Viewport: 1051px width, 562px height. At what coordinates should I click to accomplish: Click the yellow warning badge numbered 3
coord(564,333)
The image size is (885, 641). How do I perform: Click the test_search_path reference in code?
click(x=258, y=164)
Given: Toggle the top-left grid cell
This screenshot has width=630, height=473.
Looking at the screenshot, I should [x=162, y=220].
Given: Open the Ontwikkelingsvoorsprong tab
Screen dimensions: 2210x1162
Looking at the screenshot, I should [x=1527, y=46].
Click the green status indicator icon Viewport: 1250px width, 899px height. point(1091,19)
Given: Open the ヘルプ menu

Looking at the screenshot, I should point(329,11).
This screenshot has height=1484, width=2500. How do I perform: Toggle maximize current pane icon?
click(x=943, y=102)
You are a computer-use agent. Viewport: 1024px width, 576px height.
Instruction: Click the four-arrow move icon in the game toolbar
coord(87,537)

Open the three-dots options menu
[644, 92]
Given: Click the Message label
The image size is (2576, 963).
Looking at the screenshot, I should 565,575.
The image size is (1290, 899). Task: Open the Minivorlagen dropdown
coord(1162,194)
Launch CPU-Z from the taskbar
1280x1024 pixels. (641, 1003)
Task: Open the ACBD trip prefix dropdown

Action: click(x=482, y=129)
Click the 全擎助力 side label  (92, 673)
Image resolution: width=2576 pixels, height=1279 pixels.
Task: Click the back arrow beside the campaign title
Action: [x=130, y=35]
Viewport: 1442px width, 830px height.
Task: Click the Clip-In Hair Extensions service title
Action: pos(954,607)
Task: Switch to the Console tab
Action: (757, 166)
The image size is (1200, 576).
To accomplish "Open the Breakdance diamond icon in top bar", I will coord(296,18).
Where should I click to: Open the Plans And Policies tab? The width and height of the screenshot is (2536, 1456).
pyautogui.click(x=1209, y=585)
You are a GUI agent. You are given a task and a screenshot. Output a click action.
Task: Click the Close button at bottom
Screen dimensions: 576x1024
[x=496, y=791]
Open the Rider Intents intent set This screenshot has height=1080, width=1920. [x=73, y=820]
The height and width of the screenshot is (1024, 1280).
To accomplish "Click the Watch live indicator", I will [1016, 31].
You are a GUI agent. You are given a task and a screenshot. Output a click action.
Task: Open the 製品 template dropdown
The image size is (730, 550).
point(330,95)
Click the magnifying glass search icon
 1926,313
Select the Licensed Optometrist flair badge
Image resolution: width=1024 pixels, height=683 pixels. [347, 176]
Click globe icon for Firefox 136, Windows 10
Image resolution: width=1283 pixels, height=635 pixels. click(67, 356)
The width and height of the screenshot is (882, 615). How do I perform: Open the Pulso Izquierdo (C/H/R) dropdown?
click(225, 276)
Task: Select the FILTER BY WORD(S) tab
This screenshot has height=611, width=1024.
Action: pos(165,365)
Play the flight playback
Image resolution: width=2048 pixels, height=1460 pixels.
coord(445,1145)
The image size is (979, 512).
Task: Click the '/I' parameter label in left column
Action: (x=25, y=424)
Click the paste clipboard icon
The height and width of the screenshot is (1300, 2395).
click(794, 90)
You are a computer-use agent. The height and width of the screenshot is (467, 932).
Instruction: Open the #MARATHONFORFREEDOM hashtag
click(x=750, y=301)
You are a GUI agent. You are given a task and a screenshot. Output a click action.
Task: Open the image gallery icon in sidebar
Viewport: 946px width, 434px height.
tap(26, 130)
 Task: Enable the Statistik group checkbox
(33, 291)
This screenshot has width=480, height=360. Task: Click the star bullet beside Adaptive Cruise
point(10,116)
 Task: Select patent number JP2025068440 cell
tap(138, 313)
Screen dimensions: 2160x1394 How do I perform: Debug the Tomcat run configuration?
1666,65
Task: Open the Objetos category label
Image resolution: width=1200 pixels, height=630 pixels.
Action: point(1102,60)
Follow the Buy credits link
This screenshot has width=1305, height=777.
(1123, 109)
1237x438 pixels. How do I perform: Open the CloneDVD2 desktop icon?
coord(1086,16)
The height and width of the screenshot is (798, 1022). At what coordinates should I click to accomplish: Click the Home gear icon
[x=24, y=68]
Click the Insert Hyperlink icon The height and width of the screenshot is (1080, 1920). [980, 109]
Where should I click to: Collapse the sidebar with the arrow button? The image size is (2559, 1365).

────────────────

#### [What needs to be done]
Print all of the records above again, line for line, with nothing changed.

#### [Output below]
Viewport: 1051px width, 562px height. At what coordinates should I click to accomplish: Click the yellow warning badge numbered 3
coord(564,333)
The image size is (885, 641). How do I perform: Click the test_search_path reference in code?
click(x=258, y=164)
Given: Toggle the top-left grid cell
This screenshot has width=630, height=473.
Looking at the screenshot, I should [x=162, y=220].
Given: Open the Ontwikkelingsvoorsprong tab
Screen dimensions: 2210x1162
Looking at the screenshot, I should [x=1527, y=46].
Click the green status indicator icon Viewport: 1250px width, 899px height. point(1091,19)
Given: Open the ヘルプ menu

Looking at the screenshot, I should point(329,11).
This screenshot has height=1484, width=2500. How do I perform: Toggle maximize current pane icon?
click(x=943, y=102)
You are a computer-use agent. Viewport: 1024px width, 576px height.
Instruction: Click the four-arrow move icon in the game toolbar
coord(87,537)

Open the three-dots options menu
[644, 92]
Given: Click the Message label
The image size is (2576, 963).
Looking at the screenshot, I should 565,575.
The image size is (1290, 899). Task: Open the Minivorlagen dropdown
coord(1162,194)
Launch CPU-Z from the taskbar
1280x1024 pixels. (641, 1003)
Task: Open the ACBD trip prefix dropdown

Action: click(x=482, y=129)
Click the 全擎助力 side label  (92, 673)
Image resolution: width=2576 pixels, height=1279 pixels.
Task: Click the back arrow beside the campaign title
Action: [x=130, y=35]
Viewport: 1442px width, 830px height.
Task: Click the Clip-In Hair Extensions service title
Action: pos(954,607)
Task: Switch to the Console tab
Action: (757, 166)
The image size is (1200, 576).
To accomplish "Open the Breakdance diamond icon in top bar", I will coord(296,18).
Where should I click to: Open the Plans And Policies tab? The width and height of the screenshot is (2536, 1456).
pyautogui.click(x=1209, y=585)
You are a GUI agent. You are given a task and a screenshot. Output a click action.
Task: Click the Close button at bottom
Screen dimensions: 576x1024
[x=496, y=791]
Open the Rider Intents intent set This screenshot has height=1080, width=1920. [x=73, y=820]
The height and width of the screenshot is (1024, 1280).
To accomplish "Click the Watch live indicator", I will [1016, 31].
You are a GUI agent. You are given a task and a screenshot. Output a click action.
Task: Open the 製品 template dropdown
The image size is (730, 550).
point(330,95)
Click the magnifying glass search icon
 1926,313
Select the Licensed Optometrist flair badge
Image resolution: width=1024 pixels, height=683 pixels. [347, 176]
Click globe icon for Firefox 136, Windows 10
Image resolution: width=1283 pixels, height=635 pixels. click(67, 356)
The width and height of the screenshot is (882, 615). How do I perform: Open the Pulso Izquierdo (C/H/R) dropdown?
click(225, 276)
Task: Select the FILTER BY WORD(S) tab
This screenshot has height=611, width=1024.
Action: pos(165,365)
Play the flight playback
Image resolution: width=2048 pixels, height=1460 pixels.
coord(445,1145)
The image size is (979, 512).
Task: Click the '/I' parameter label in left column
Action: (x=25, y=424)
Click the paste clipboard icon
The height and width of the screenshot is (1300, 2395).
click(794, 90)
You are a computer-use agent. The height and width of the screenshot is (467, 932).
Instruction: Open the #MARATHONFORFREEDOM hashtag
click(x=750, y=301)
You are a GUI agent. You are given a task and a screenshot. Output a click action.
Task: Open the image gallery icon in sidebar
Viewport: 946px width, 434px height.
tap(26, 130)
 Task: Enable the Statistik group checkbox
(33, 291)
This screenshot has width=480, height=360. Task: Click the star bullet beside Adaptive Cruise
point(10,116)
 Task: Select patent number JP2025068440 cell
tap(138, 313)
Screen dimensions: 2160x1394 How do I perform: Debug the Tomcat run configuration?
1666,65
Task: Open the Objetos category label
Image resolution: width=1200 pixels, height=630 pixels.
Action: point(1102,60)
Follow the Buy credits link
This screenshot has width=1305, height=777.
(1123, 109)
1237x438 pixels. How do I perform: Open the CloneDVD2 desktop icon?
coord(1086,16)
The height and width of the screenshot is (798, 1022). At what coordinates should I click to accomplish: Click the Home gear icon
[x=24, y=68]
Click the Insert Hyperlink icon The height and width of the screenshot is (1080, 1920). [980, 109]
Where should I click to: Collapse the sidebar with the arrow button? The image size is (2559, 1365).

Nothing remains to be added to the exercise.